1. ## Concerning one step in Trig substitution

How does sqrt(9-9(sin theta)^2 = sqrt(9(cos theta)^2) ?

Thanks!

2. Originally Posted by C.C.
How does sqrt(9-9(sin theta)^2 = sqrt(9(cos theta)^2) ?

Thanks!
You have some mismatched delimiters as WolframAlpha would say.
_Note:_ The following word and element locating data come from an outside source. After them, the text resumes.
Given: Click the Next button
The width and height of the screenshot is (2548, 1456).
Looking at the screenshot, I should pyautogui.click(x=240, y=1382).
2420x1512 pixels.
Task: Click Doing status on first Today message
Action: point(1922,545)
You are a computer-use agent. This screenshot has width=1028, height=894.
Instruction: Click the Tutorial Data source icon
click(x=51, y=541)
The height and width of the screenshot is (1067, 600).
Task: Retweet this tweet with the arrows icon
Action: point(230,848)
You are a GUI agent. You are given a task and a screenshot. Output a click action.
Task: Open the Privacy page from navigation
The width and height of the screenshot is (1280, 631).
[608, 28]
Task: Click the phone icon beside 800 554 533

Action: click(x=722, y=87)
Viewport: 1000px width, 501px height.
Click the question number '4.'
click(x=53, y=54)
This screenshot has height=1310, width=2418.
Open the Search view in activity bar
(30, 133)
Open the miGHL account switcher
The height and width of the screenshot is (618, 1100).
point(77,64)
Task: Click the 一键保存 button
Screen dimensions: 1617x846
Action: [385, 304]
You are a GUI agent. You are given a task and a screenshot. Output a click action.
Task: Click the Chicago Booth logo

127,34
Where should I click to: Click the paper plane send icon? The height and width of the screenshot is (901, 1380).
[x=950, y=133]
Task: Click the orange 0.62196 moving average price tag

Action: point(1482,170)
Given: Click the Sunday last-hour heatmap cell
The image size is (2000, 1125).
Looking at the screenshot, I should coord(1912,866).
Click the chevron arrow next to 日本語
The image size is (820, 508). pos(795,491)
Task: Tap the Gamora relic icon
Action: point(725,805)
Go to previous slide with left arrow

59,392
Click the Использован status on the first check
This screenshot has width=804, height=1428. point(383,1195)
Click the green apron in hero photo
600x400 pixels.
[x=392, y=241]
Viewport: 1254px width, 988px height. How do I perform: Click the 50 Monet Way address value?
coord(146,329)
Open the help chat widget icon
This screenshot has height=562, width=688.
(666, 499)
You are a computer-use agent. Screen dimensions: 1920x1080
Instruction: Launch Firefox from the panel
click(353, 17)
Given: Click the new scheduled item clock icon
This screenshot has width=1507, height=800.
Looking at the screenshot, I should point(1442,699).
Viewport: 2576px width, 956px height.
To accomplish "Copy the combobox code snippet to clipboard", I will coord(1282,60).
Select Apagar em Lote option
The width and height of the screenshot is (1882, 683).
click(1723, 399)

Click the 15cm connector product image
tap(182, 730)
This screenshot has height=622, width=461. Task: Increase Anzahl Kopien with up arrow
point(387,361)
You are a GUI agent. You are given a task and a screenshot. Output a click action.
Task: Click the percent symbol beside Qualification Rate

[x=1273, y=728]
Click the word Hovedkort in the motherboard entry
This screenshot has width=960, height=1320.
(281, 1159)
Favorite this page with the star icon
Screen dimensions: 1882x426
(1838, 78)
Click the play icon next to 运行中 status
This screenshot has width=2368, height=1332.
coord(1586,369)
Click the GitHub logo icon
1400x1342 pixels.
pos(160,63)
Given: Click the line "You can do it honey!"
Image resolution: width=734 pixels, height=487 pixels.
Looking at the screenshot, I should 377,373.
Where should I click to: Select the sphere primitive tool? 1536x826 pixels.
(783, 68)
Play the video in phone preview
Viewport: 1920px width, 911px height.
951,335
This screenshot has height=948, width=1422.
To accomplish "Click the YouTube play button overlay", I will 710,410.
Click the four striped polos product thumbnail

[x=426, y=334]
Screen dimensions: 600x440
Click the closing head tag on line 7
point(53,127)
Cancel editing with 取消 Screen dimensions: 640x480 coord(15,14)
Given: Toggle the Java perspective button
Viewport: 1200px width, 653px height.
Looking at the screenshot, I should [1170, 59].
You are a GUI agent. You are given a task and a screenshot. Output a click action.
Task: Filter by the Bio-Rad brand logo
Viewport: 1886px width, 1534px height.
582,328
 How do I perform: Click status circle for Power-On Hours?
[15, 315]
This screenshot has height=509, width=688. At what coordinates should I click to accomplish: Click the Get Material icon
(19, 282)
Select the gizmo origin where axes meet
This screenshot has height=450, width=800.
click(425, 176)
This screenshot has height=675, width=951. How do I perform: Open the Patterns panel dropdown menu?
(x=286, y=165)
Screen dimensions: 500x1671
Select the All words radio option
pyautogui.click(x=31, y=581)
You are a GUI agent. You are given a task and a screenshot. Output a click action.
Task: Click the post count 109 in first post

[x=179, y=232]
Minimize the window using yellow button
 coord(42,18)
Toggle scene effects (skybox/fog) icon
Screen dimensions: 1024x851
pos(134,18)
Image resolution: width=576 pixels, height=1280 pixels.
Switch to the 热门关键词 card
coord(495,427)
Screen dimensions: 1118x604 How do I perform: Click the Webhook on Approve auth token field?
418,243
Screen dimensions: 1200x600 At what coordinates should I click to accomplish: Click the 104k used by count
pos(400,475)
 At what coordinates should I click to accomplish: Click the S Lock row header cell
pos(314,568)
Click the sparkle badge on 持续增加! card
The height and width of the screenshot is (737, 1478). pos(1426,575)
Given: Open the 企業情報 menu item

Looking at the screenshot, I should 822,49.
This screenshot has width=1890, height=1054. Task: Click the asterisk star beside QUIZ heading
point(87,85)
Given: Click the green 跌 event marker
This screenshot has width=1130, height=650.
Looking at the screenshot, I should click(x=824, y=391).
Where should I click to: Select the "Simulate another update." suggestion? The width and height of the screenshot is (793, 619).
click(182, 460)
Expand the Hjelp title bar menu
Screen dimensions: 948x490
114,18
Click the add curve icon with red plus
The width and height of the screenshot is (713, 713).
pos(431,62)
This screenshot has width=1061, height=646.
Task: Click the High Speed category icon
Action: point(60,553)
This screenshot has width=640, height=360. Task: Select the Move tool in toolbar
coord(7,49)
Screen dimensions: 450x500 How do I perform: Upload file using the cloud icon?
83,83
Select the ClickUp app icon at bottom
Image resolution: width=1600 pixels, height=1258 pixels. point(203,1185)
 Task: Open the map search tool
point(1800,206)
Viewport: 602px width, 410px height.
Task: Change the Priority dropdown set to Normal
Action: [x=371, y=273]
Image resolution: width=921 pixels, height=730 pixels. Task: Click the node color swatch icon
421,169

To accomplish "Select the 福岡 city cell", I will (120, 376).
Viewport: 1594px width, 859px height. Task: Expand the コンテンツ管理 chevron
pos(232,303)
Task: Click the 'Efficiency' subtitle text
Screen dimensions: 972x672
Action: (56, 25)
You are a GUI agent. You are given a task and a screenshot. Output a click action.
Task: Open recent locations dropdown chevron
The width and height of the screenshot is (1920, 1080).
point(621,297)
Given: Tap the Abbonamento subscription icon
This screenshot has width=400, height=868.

I believe the question at hand is $\displaystyle 9-9\sin^2(\theta)=9\left(1-\sin^2(\theta)\right)=9\cos^2(\theta)$

3. $\displaystyle \sqrt{9 - 9 sin^2(\theta) } = \sqrt{9 * (1 - sin^2(\theta) }$

Recall that

$\displaystyle cos^2 (\theta) + sin^2(\theta) = 1$

Manipulating,

$\displaystyle cos^2(\theta) = 1 - sin^2 (\theta)$

Using this property, we see that

$\displaystyle \sqrt{9 * ( 1 - sin^2(\theta)} = \sqrt{9 * cos^2(\theta)}$

Which neatly reduces to

$\displaystyle +/- 3 * cos(\theta)$

4. Originally Posted by Math Major
[tex] $\displaystyle \sqrt{9 * ( 1 - sin^2(\theta)} = \sqrt{9 * cos^2(\theta)}$

Which neatly reduces to

$\displaystyle 3 * cos(\theta)$
No it does not. That is false.
What about $\displaystyle \theta=\frac{3\pi}{4}$.